=== Excerpted text ===
InDelsTopo provides:
- Construction of Filtrations and Complexes over word sets
- Tools to compute homology, Euler characteristic curves, and persistent homology
- Optional integration with SageMath
- Methods to analyze and visualize the topological structure of word sets
Installation¶
Install via pip:
pip install InDelsTopo
For full functionality (e.g., integer homology over \(\mathbb{Z}\)), install SageMath and run your notebooks in a SageMath kernel.
Quick Start¶
from InDelsTopo import Filtration, filtration_plot
# Create a filtration from a small set of words
F = Filtration()
F.compute_d_skeleton(['a', 'b', 'ab', '', 'ba'], [1,2,3,4,5])
# Visualize the sublevel sets at different heights.
F.get_graph(1)
F.get_graph(2)
F.get_graph(5)
Main Concepts¶
| Concept | Description |
|---|---|
| Block | Represents a combinatorial element generated by insertions. |
| Chain | Linear combination of blocks with integer coefficients. |
| Complex | Collection of blocks and faces forming a topological structure. |
| Filtration | Sequence of nested complexes indexed by a height function. |
For detailed examples, see the Jupyter Notebook Tutorial.

=== Short task 1 ===
Repeat the InDelsTopo excerpt word for word, from "# Visualize the" to "Jupyter Notebook Tutorial.".
=== Short task 2 ===
Decide whether each statement agrees with the InDelsTopo excerpt, answering yes or no and quoting the words that settle it: (a) InDelsTopo can be installed with pip. (b) Integration with SageMath is mandatory. (c) A Chain is a linear combination of blocks with real coefficients.

Data items:
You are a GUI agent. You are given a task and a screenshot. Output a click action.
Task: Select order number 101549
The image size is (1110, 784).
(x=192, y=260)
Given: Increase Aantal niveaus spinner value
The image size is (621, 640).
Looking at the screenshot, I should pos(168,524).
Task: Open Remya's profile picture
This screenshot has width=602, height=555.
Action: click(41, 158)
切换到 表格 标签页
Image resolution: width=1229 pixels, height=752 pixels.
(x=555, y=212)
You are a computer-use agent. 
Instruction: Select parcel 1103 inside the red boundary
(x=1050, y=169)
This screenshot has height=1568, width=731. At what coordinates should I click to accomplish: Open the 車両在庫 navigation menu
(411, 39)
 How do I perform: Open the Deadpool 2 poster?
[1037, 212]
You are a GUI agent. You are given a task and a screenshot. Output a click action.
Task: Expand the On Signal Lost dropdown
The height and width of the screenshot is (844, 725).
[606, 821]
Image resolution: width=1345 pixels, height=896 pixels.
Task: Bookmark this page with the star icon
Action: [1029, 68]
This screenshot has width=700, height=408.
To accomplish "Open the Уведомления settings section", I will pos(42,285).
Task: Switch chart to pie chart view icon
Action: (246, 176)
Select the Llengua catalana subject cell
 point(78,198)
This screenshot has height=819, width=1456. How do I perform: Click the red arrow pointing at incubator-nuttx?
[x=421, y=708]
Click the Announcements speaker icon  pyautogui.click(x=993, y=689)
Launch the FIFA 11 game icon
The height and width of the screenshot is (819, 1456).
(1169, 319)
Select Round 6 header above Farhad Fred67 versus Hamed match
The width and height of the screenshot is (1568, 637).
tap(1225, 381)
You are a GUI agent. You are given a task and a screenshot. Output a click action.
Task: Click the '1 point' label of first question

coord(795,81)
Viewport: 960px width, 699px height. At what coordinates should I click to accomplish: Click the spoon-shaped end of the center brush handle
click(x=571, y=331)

=== Correct output 1 ===
# Visualize the sublevel sets at different heights.
F.get_graph(1)
F.get_graph(2)
F.get_graph(5)
Main Concepts¶
| Concept | Description |
|---|---|
| Block | Represents a combinatorial element generated by insertions. |
| Chain | Linear combination of blocks with integer coefficients. |
| Complex | Collection of blocks and faces forming a topological structure. |
| Filtration | Sequence of nested complexes indexed by a height function. |
For detailed examples, see the Jupyter Notebook Tutorial.

=== Correct output 2 ===
(a) Yes: "Install via pip:"
(b) No: "Optional integration with SageMath"
(c) No: "Linear combination of blocks with integer coefficients."